While working 200 miles from Nairobi, he earned a certified public accountant degree by doing independent study. But, partly due to the lack of educational opportunties in the hinterlands, he returned in 1994 to Nairobi, where he got work as an assistant accountant at a firm in the city.

“I could not see myself growing up, no college, no school, no education 200 miles away from Nairobi,” he said.

He also pursued his musical career, playing rock, jazz, Afro-jazz and Latin salsa music in local gigs and then, eventually, in Europe.

“The competition is tight,” he said of the musical scene. “You have to be well-versed in many styles. We have traditional music called “Benga” and that’s the predominant style in Kenya, with drums and traditional instruments.”

It was through his music that he got into ministry. He was playing at a social gathering in Nairobi one day in the mid-1990s when he met a director for Youth for Christ, a Christian organization that ministers to young people worldwide.

“He was pretty impressed by what I was doing and he asked me if I wanted to be part of a team that was going to the United States in 1997 to raise support for Youth for Christ,” Mudasia recalled. “He mentioned to me he was in the process of recruiting an accountant.”

He spent 12 months in the U.S. from 1997 to 1998, visiting 44 states and five Canadian provinces and playing music.

“I got quite good support,” he said, noting that Youth for Christ does not pay its staffers, who are supported by individuals and church congregations. While he was in the United States he visited Sweet Home, where he met Mark McCartin, pastor at Community Chapel.

“I told Pastor Mark I’d love to come and do some missionary work,” he said.

Mudasia said he and McCartin came up with a plan for Mudasia to visit Sweet Home in 1998, but an August 1998 bomb blast in the U.S. Embassy in Nairobi prohibited him from traveling to the United States.

He continued working for Youth for Christ until 1999, then began attending the East Africa School of Theology in 2000.

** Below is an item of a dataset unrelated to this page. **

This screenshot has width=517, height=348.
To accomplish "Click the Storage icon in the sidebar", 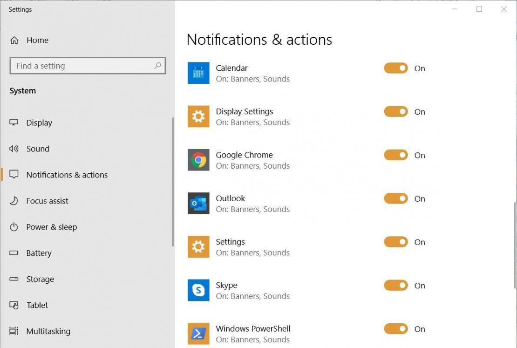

“After working for Youth for Christ, I felt I needed to sharpen my calling in ministry,” he said. “I felt this (the theological school) was the best place God had opened for me.”

He earned a diploma in 2002, continued performing as a musician, doing a “lot of session music and playing at festivals in Europe,” and did accounting for a local church while he interned in a ministry in the Karura community of Nairobi.

Last September Mudasia went back to school to pursue a graduate degree in theology, which he is presently pursuing through independent study. Also, last year, he traveled to Los Angeles for the Azusa Centennial Conference at Azusa Pacific University. He contacted McCartin and they agreed to give the internship another shot.

Mudasia, who is single, said his two sons, Dave, 10, and Jeff, 8, are staying with his mother in Kenya. He arrived in Sweet Home in early September and has been acclimating himself to the community and the church, where he plans to participate in all the ministries he can.

“I will do almost every ministry the church is involved in,” he said. “I just want to see how the church is organized and take ideas back to Kenya. I’m an apprentice. It’s a learning process.”

He said America offers “lots of resources – schools, materials, communication.

“I’d like to take advantage of these things for the betterment of the people I will be serving in my country,” Mudasia said.

He said education is more valuable to people than giving them food or other supplies “because when you educate someone, you are actually giving them life. You can give education to a whole village. Like the Chinese say, it is better to teach someone to fish than giving him fish.”

He said he will be looking into options to further his own education while he is in the United States.

“If I can go to school and further my education, I will jump at it,” he said.

Rather than return to Nairobi to start a church, he wants to work with a children’s home and start an organization that will offer services to the community such as a gym, a swimming pool and a hostel.

“I want a place where the community can come together to talk about issues – a medium to spread the gospel,” he said. “Nairobi has a lot of churches.”

He said that in his travels he’s noticed that churches, particularly in Europe, are “becoming museums.”

“I don’t see church as an effective tool to bring people to Christ,” he said. “We need to change our tactic of fishing. You cannot have the same style all the time. I’d like to be in the forefront of an organization to reach out to people in a different way.”